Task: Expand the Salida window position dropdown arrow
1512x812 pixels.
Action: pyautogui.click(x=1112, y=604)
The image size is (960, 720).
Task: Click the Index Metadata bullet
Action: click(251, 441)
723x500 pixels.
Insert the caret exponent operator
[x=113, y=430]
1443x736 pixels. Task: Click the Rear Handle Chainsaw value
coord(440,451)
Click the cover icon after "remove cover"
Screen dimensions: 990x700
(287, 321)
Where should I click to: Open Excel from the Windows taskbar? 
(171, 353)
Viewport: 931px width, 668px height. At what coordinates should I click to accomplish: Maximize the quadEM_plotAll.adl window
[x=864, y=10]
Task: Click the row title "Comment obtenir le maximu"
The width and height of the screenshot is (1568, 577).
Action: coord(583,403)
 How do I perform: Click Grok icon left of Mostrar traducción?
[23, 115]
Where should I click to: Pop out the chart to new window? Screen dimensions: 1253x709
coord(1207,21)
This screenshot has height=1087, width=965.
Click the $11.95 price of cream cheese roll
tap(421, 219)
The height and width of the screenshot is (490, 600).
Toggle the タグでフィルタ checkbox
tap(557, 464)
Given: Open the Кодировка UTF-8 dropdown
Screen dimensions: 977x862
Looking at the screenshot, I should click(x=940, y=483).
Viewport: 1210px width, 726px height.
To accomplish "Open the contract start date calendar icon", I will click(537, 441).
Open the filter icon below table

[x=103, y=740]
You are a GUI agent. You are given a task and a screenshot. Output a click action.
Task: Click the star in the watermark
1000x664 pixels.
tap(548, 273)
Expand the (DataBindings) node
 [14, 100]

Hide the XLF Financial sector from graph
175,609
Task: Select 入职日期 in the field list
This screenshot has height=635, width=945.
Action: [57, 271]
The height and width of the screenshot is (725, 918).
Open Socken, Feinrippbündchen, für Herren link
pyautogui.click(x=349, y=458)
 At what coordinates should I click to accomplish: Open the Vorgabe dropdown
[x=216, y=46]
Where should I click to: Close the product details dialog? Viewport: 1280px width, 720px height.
══════
◆ Instructions to follow ◆
The answer is the lines above between the line holding "1512x812 pixels." and the line holding "The height and width of the screenshot is (490, 600).", inclusive, each written out exactly, and no others.

◆ Expected answer ◆
1512x812 pixels.
Action: pyautogui.click(x=1112, y=604)
The image size is (960, 720).
Task: Click the Index Metadata bullet
Action: click(251, 441)
723x500 pixels.
Insert the caret exponent operator
[x=113, y=430]
1443x736 pixels. Task: Click the Rear Handle Chainsaw value
coord(440,451)
Click the cover icon after "remove cover"
Screen dimensions: 990x700
(287, 321)
Where should I click to: Open Excel from the Windows taskbar? 
(171, 353)
Viewport: 931px width, 668px height. At what coordinates should I click to accomplish: Maximize the quadEM_plotAll.adl window
[x=864, y=10]
Task: Click the row title "Comment obtenir le maximu"
The width and height of the screenshot is (1568, 577).
Action: coord(583,403)
 How do I perform: Click Grok icon left of Mostrar traducción?
[23, 115]
Where should I click to: Pop out the chart to new window? Screen dimensions: 1253x709
coord(1207,21)
This screenshot has height=1087, width=965.
Click the $11.95 price of cream cheese roll
tap(421, 219)
The height and width of the screenshot is (490, 600).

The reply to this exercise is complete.